**WHAT YOU ARE ASKED TO DO:** Pictures do not belong in the copy, so please give every entry below again exactly.

------------------------------------------------------------

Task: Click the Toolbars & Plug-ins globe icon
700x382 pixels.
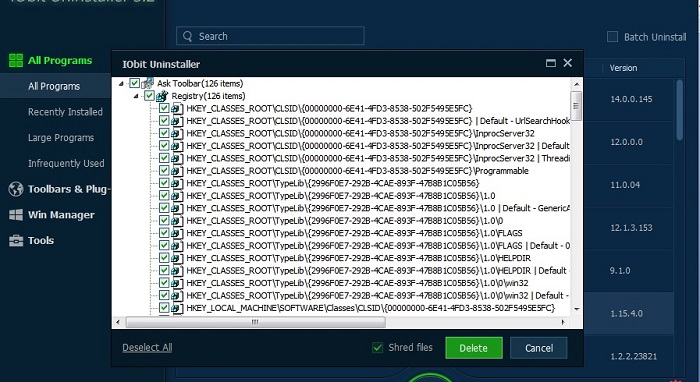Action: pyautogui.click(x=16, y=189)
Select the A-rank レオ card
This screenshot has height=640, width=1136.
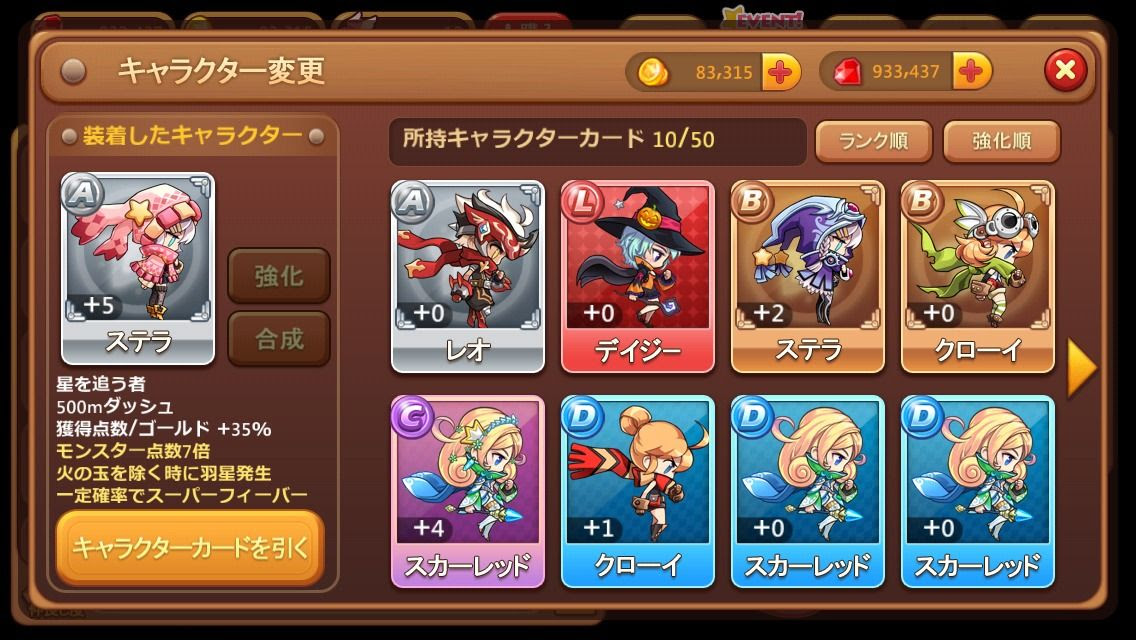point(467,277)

------------------------------------------------------------

**YOUR SOLUTION:**
Task: Click the Toolbars & Plug-ins globe icon
700x382 pixels.
Action: pyautogui.click(x=16, y=189)
Select the A-rank レオ card
This screenshot has height=640, width=1136.
point(467,277)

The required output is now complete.